By June 12, 2024Uncategorized

In the attempt to downsize one has to sell one’s home and, to do that, one has to engage a real estate agent. It is they who advise you on how to arrange the various rooms, what to get rid of, and what to keep in place. They also have your home open to the public for an ‘open house’ at least once a week for the month leading up to the auction. For the owner, an open house involves packing up anything that identifies them, anything that looks like clutter, or can be interfered with, and anything that is easily nicked should some light fingered person wander through the house. To this end, we pack up laptops (on one of which I write this), chargers, external hard drives, family photographs, jewellery, knitting, etc., into several bags or backpacks, and load up the boot of the car. The car is then backed out of the garage, so it cannot be blocked by the real estate agent’s vehicle, or any early arrivals for the open house. Just before the agent arrives, we turn all the lights on and unlock all the doors. When the agent arrives, we open the garage door and turn its lights on, hop in the loaded car, drive around the block and park about 100 metres from our home to see how many cars turn up to look at the house. We have been told that so far 28 groups have shown up, which is apparently a good result (we guessed it was somewhere in the 20s). This ‘open house’ caper has been going on for close to a month now and I am thoroughly sick of it. It is time consuming, repetitive, and draining, and is only assuaged by glasses of wine and ‘8 out of 10 cats does countdown’ on what used to be called the idiot box.

The auction of the house happens in the next week, and I can hardly wait for it all to be over. On the other hand, it will be hard to leave this place, as it has been a home for almost half my life. The place we are moving to has not yet been completed, so we will be homeless for a few weeks. This will be filled with travelling about the countryside visiting relatives and friends and bludging a bed off them for a night or three until we can move in with all our stuff.

8 Comments

  • Doderamus says:

    “one has to sell one’s home and, to do that, one has to engage a real estate agent.”

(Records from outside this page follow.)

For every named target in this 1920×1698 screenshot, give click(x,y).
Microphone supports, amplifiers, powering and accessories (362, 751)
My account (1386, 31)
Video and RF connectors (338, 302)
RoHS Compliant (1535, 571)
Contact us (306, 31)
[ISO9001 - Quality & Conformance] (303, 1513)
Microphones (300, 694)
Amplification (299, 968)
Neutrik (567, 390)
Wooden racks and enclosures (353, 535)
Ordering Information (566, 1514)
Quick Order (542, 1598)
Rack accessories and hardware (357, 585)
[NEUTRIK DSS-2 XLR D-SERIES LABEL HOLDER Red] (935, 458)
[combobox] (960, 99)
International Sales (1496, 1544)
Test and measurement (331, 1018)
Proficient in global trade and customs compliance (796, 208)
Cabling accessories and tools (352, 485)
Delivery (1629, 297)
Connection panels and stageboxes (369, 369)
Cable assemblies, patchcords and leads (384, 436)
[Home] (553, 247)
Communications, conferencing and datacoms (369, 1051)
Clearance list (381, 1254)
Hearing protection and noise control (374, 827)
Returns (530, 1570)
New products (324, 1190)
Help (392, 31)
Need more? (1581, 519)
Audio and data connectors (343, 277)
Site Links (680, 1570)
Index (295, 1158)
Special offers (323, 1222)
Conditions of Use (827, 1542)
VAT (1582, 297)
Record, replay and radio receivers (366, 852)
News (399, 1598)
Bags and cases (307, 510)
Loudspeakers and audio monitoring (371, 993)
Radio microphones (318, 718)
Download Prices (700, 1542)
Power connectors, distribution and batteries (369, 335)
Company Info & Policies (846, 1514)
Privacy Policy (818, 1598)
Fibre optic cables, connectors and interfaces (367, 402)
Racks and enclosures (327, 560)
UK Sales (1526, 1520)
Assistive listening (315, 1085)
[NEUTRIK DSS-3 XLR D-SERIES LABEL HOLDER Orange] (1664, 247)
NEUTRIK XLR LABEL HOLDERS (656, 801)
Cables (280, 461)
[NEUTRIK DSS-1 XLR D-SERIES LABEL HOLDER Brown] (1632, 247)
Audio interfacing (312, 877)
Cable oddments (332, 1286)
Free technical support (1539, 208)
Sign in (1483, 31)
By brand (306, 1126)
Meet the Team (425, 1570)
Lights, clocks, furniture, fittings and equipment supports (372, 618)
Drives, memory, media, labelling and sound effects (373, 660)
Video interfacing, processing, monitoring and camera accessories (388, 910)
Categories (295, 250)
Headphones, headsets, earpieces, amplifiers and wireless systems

    Having gone through the above process once many years ago, I decided I could have done it myself. At a fraction of the cost; I just didn’t have the time, energy or inclination, at that particular stage fo my life. But it can be done, and during my sale and subsequent purchase, I saw several successful examples where people had managed the sale of their own properties.

    • admin says:

      Doderamus,
      I am the same way. At this time of my life, I have plenty of other things to do that I enjoy (i.e. palaeontology and blogging) and if it costs me a few (many) $ to go through the process, I don’t really care. You cannot take it with you when you drop off the twig.

  • Mark Dougall says:

    I can’t imagine leaving our home. It is the only house we have owned. We have planted hundreds of trees and shrubs. We turned a place that was once a few acres of paddock with barely a tree into a haven for birds and other wildlife. I fear for what will happen to it when we go after seeing what some of the shit for brains vandals who have bought properties near us have done. People who have illegally chopped down ancient gums and turned areas that were homes for wildlife into lifeless gravel and cement encrusted landscaped shit, or appalling vineyards. Our home is not just our home. Many other things live here, and it is much more than a house, or a property. To us, and them. We will stay here until our dying day.

    • admin says:

      Mark,
      I know how you feel. I feel similar as far as leaving a home goes, but ours is just a California bungalow in suburbia, and home is where the heart is, not where the bricks are. It is only the second home we have ever owned. I have friends who have said ‘I am not leaving here’. However, they will have to do so, maybe not under circumstances they would like.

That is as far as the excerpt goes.